Sunday, May 13, 2012

Adding some relativity to fractal automata

A previous post described fractal automata, which are just like other cellular automata but they also include scale as effectively an extra dimension.
Here's how to add the main component of special relativity to these fractal automata.
Consider the case with one space dimension and one time dimension. Classically we could uses a 2d grid to discretise in time and space. For special relativity (Minkowski space) we rotate this grid 45 degrees...
Now consider the black square in the centre of the diagram above. An equivalent square directly below it would just touch the axis origin so be visible at time zero. This below square has the black square as its neighbour, and so if its update rule turns the square on when its neighbour is on then this piece of space will continue to propagate through time.

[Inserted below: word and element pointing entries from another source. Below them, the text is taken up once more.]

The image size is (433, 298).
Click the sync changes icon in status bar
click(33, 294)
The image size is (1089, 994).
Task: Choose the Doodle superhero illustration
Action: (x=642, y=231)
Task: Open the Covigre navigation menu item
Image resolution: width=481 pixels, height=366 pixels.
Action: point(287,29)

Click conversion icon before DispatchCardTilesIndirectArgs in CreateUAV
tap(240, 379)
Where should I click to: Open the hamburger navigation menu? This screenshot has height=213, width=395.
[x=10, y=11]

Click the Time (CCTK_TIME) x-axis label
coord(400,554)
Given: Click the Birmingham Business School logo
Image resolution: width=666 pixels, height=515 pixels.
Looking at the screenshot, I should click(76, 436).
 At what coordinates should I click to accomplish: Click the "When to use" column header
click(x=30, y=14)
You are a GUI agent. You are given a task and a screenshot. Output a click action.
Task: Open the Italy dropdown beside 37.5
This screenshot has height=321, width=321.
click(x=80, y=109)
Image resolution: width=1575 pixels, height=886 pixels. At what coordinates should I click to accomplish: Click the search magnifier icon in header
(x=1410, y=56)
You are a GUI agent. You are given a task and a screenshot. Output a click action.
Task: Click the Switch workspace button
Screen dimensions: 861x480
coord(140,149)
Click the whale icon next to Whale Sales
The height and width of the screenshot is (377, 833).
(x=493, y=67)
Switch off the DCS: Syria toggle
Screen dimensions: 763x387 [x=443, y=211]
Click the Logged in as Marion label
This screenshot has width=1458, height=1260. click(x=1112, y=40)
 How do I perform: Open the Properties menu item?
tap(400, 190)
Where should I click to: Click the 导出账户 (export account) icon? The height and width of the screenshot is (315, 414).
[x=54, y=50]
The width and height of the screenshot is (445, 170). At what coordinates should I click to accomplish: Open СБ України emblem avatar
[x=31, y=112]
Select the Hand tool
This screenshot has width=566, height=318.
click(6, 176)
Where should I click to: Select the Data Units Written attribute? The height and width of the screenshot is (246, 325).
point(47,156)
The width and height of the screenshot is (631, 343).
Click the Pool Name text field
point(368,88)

The diagonal rectangles represent squares that have a velocity. Each one has the same volume and each one's diagonal point the the origin, so they are all objects that will hit distance 0 at time 0. The way to represent these in the cellular automata is to have separate grids for each power of two on each axis. The cellular automata rules can then act on neighbouring velocities as well squares in neighbouring space.
If we draw a grid of the possible scales then we can see that, in addition to its spatial neighbours, each pixel has several scale neighbours:

The mapping applied to each rectangle must be the same at every position on this grid.
The neighbours seen as black arrows are squares that have a velocity, and the neighbours in green are smaller and larger scale versions of the square. In other words, we already use the uniformly scaled neighbours, that is what makes it fractal automata rather than normal cellular automata, we are now just incorporating non-uniform neighbours.

Amazingly this is all that is needed to allow for special relativity's space-time geometry, time dilation etc, and it allows cellular automata to act on objects with a velocity, without any particular privaleged velocity. The rules are velocity independent. Though I can't show an example as I haven't built any yet.

2D

In 2 dimensions things get trickier. We can't just rotate our grid by 45 degrees. There may be other solutions but my solution is to use a 3d grid and have the time axis as the long diagonal. Squares can then be elongated along three different axes, which equates to different diagonal motions of the object when the axes are different, and it equates to different size objects when they are the same.

It approximates the light cone by a triangular pyramid.

3D

This is an extension of the 2d approximation, you use a 4d grid and have time as the long diagonal. The expanding light sphere is approximated by an expanding tetrahedron.